Dr Elissa Burton is an exercise scientist and researcher from Curtin University. She says the Australian Physical Activity Guidelines and the World Health Organisation recommend adults should stay physically active for a minimum of 30 minutes per day but what people tend to forget is that they also need to do strength and balance training twice a week. 

“Many older people don't actually realise that. I think at any age you can be physically active but a really really good opportunity is that first year when you move into retirement because what happens is, you’ve got that little bit of time when you finish working full time, and say, part time, and before you get into the new routine of looking after the grandkids for many days a week, and catching up with friends and family and really filling up your day.”

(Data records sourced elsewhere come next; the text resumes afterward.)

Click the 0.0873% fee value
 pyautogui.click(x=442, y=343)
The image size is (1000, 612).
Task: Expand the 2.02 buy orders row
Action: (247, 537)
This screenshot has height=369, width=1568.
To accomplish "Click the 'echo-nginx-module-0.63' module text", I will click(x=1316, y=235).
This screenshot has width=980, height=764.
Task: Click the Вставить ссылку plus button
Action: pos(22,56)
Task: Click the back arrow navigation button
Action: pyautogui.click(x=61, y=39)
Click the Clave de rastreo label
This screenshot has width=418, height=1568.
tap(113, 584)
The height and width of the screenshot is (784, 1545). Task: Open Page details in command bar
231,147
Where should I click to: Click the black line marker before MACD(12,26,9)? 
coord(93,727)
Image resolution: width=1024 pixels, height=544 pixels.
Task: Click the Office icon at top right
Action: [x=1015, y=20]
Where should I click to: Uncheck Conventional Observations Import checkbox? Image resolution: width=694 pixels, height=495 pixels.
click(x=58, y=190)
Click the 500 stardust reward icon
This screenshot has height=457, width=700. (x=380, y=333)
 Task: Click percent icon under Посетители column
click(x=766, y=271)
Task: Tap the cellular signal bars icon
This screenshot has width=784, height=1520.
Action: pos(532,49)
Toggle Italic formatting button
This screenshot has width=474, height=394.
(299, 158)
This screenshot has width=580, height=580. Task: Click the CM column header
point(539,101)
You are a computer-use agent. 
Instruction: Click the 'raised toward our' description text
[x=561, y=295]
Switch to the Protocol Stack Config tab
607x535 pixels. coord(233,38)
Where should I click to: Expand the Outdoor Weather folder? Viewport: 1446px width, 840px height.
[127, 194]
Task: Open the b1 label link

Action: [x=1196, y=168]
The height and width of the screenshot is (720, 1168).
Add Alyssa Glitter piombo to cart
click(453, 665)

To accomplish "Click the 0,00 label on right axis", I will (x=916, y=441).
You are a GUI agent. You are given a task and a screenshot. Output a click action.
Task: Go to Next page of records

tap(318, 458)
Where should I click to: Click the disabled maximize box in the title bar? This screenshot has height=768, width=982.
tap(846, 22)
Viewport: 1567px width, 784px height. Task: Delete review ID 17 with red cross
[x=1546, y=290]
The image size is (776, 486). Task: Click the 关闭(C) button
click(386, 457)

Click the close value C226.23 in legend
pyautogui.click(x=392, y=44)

These can be simple activities anyone can do from home without needing to go to the gym. 

“So, when you’re watching the TV and there’s an advert break, can you actually get up off your chair without using your hands? Now, if you can, that’s fantastic. Why not try standing and sitting five times? Now, if for some reason, you find that you can't actually get up out of the chair without using your hands that means that your muscle strength is starting to deteriorate. So what you should be doing is as your goal is to start using your hands less and then hopefully over the next month or two, you’ll find that you’ll get to a point where you don’t need your hands anymore, which is a really good place to be in.”  

Back at the Core Health Coaching gym, Cameron Corish is busy making sure his older students are exercising properly. He tells SBS that people often won't start a regular fitness regime until they reach a tipping point. By that time, it’s often too late. 

“When they’re told by their doctor, they really need to do something that might give them the motivation. The tipping point is actually getting them to get out of the house or getting them to do something because we get set in our ways, sometimes if that’s not part of our life, it can be quite scary. But once we’ve made the decision to change, generally, they’re pretty good. Just do anything just to start.”